Caroline recently stayed in an accessible 1 bedroom villa at Disney’s Kidani Village and she says there is an incredible amount of extra space to accommodate guests in a wheelchair.
Is it difficult navigating Disney transportation in a Wheelchair?
I will say, the monorail is not as magical for manual chairs because the ramps are so steep. Even the most in-shape chair user would have difficulty climbing those mountains. And it’s a workout to push an adult up the ramp. As for going down the ramps, it’s easy, but look out below because it’s difficult to not exceed 20 mph! Try not to run anyone over. The exception to this would be any monorail resort because they are built with the second level at monorail height, so you can take the elevator.
Guests in wheelchairs/scooters get to board the bus first, which is a plus! This allowed Tim the ability to turn and position the chair without the fear of bumping into anyone. The bus driver will also have access to the straps needed to secure the chair, without any crowds. The rest of the party (up to 5 people) is usually allowed to board along with the wheelchair or scooter.
We did have a magical bus moment. We were loading a bus to get to the Polynesian Village Resort via Disney Springs. The driver asked where we were headed, and drove us there with no other guests on the bus. It was like our own Cinderella carriage!
Is it difficult transferring from a wheelchair to a ride?
Disney is the most accessible park I’ve ever visited and I frequent theme/amusement parks. There are special accessibility maps that show if you must transfer or can stay in your chair. You get an accessibility pass on many rides, which work similarly to the old paper fast pass system. Just go to the Cast Member at the accessible entrance and ask for a pass to return. This helps a lot when disabled guests can’t get around as fast as the average person. Make sure you don’t use your regular fast pass for these rides because you don’t have to!
DIStracted Tip: Lisa and her traveling mama also shared their experiences with ride loading and transfers in Tips on How to Travel “The World” with Seniors.
Manual wheelchairs are able to go on more rides than scooters, but most rides offer a park chair you can transfer to in order to avoid transferring into a ride seat. The only rides that I wouldn’t recommend to anyone who can’t take more than 1 step would be Mad Tea Party and Peter Pan’s Flight. Any show type attractions will have special seating for wheelchair guests plus their party. There are always handicap sections roped off for any parade or outside show; ask a cast member, because they seem to change sporadically. Any thrill type ride will require you transfer to a ride seat, but be sure to ask for the special car that has a door that changes into a bench. We learned that some cast members aren’t aware of these and actually broke one of the cars on Big Thunder Mountain Railroad transferring over the side (Oops!).

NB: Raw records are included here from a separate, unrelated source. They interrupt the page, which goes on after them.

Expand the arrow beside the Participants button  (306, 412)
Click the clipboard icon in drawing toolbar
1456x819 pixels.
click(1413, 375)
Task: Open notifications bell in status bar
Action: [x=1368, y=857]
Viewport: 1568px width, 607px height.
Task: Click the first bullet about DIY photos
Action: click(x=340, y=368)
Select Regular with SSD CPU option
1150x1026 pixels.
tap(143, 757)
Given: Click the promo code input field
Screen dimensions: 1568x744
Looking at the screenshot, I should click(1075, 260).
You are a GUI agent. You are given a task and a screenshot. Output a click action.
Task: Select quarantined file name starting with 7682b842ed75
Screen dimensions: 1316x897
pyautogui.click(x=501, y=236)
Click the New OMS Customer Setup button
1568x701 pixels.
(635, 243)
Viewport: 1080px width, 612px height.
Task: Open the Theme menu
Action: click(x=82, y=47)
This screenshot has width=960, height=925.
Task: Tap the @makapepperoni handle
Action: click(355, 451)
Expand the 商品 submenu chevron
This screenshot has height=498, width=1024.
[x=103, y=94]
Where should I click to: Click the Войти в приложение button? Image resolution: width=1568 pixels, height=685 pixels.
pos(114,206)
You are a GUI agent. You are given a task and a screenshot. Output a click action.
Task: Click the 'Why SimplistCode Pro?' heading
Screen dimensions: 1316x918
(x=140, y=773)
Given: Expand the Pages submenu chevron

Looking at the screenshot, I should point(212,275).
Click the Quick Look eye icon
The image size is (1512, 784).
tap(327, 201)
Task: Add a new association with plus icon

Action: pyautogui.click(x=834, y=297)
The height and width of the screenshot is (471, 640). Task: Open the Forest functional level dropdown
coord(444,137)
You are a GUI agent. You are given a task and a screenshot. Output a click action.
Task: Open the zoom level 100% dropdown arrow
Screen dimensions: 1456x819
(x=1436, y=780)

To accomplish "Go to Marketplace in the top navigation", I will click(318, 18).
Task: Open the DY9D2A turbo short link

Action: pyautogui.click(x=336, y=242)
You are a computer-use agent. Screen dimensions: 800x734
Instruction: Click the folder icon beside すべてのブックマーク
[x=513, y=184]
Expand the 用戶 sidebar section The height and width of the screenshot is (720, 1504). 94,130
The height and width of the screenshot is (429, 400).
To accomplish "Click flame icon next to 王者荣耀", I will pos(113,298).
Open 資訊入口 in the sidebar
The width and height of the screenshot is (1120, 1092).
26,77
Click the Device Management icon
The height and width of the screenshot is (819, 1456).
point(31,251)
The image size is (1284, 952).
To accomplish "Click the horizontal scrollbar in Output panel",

Are there any particularly difficult transfers?
Rides that are difficult to transfer into, particularly if you have no lower body mobility, are Dinosaur!, Test Track, Space Mountain, and Splash Mountain. If you can easily take at least one step you shouldn’t have any problems with Dinosaur!, but Splash Mountain and Space Mountain both are really low to the ground and take lots of upper body strength to transfer out of the cars. The cast members aren’t allowed to touch the guest but can hold the chair, so don’t worry about only being in a party of two! You can help transfer while the cast member holds the chair. Depending on crowd levels, you may also ask to ride a second time. On some rides if the wait isn’t too long, a Cast Member may allow you to stay in your car for a second round.
Any additional suggestions?
My advice to anyone taking a Disney Vacation, RESEARCH and PLAN! Start as early as possible!